In ihrer Abschiedsrede schlug Cora vor, die Amtszeit zu verlängern. „Vier Jahre", das fände sie in Ordnung. Die Schülerin gab den Faschings-Verantwortlichen schon mal mit auf den Weg, dass sie in ein paar Jahren gern Ehrendame würde. Pascal hat einen anderen Wunsch. Ob er vielleicht Prinz werden wolle? „Ja", kam pfeilschnell die Antwort.

Am letzten Tag ihrer Regentschaft hatten Cora und Pascal ein etwas anderes Programm als all ihre Vorgänger. Der Grund: Die Gemeinde hatte eine Idee von Pascals Eltern Anke und Klaus Paukstat aufgegriffen und an der Ostseite der Adelheider Straße (nahe des Ortsausgangs) einen gemeindeeigenen Streifen für eine „Lindenallee" zur Verfügung gestellt. Ähnlich wie es beim (Erwachsenen-)Prinzenpaar bereits üblich ist, soll hier künftig jedes Kinderprinzenpaar eine Linde pflanzen. Die Pflanzlöcher wurden so angelegt, dass auch die Paare der vergangenen fünf Jahre berücksichtigt werden.

Für das Areal spendierte das Ehepaar Paukstat gemeinsam mit Bürgermeisterin Alice Gerken-Klaas einen Feldstein, dessen Beschriftung die Baumreihe dem Ganderkeseer Kinderfasching zuordnet.

Mit Hilfe des Bauhofes setzten Pascal und Cora am Mittwochnachmittag den ersten Baum. Damit sei „eine neue Tradition" begründet worden, freute sich Alexander Meyer, Chef des Ganderkeseer Kinderfaschings.

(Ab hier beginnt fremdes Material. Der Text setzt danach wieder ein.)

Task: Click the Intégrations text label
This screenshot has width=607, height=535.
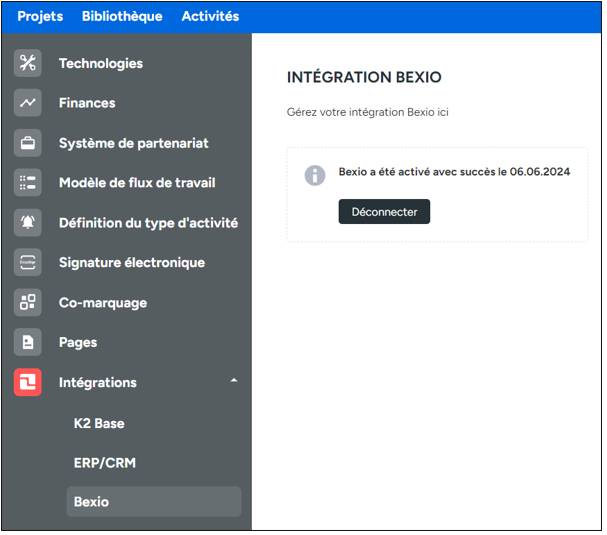Action: (98, 382)
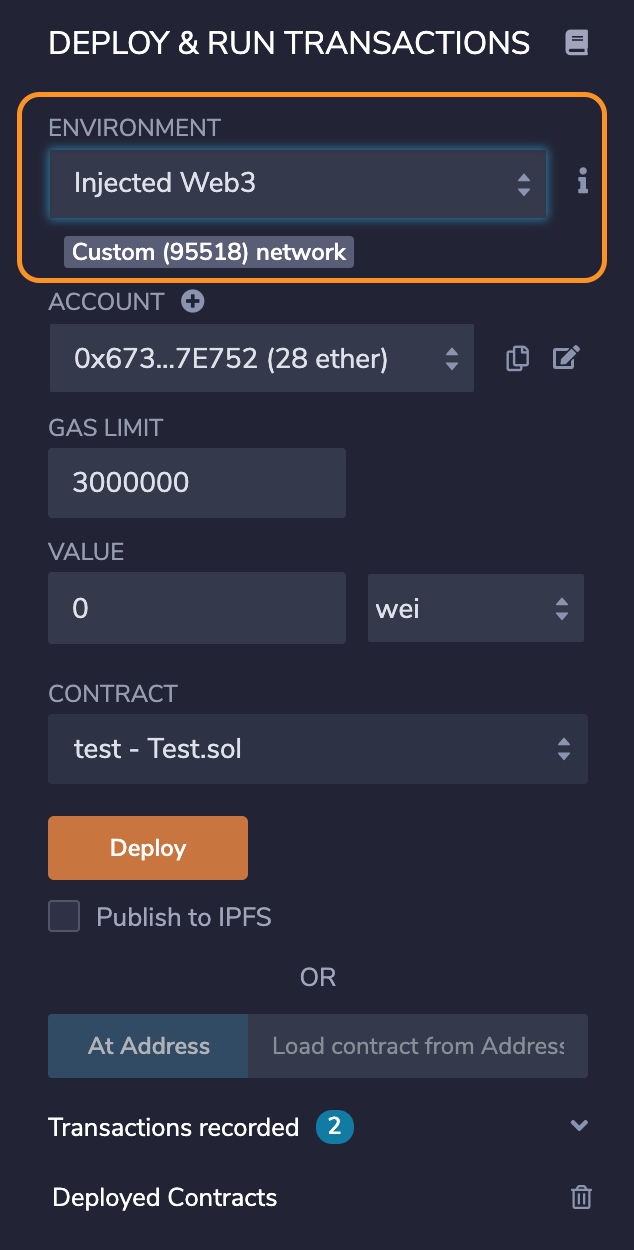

Eine „alte Tradition" stand wenig später auf dem Programm: In einem Raum des Gasthauses Stolle brachte das Kinderprinzenpaar, unterstützt von „Galeriemeister" Adolf Maß, ein eigenes Konterfei in der Bildergalerie des Kinderfaschings an. Seit 1953 werde diese Tradition gepflegt, wusste Alexander Meyer.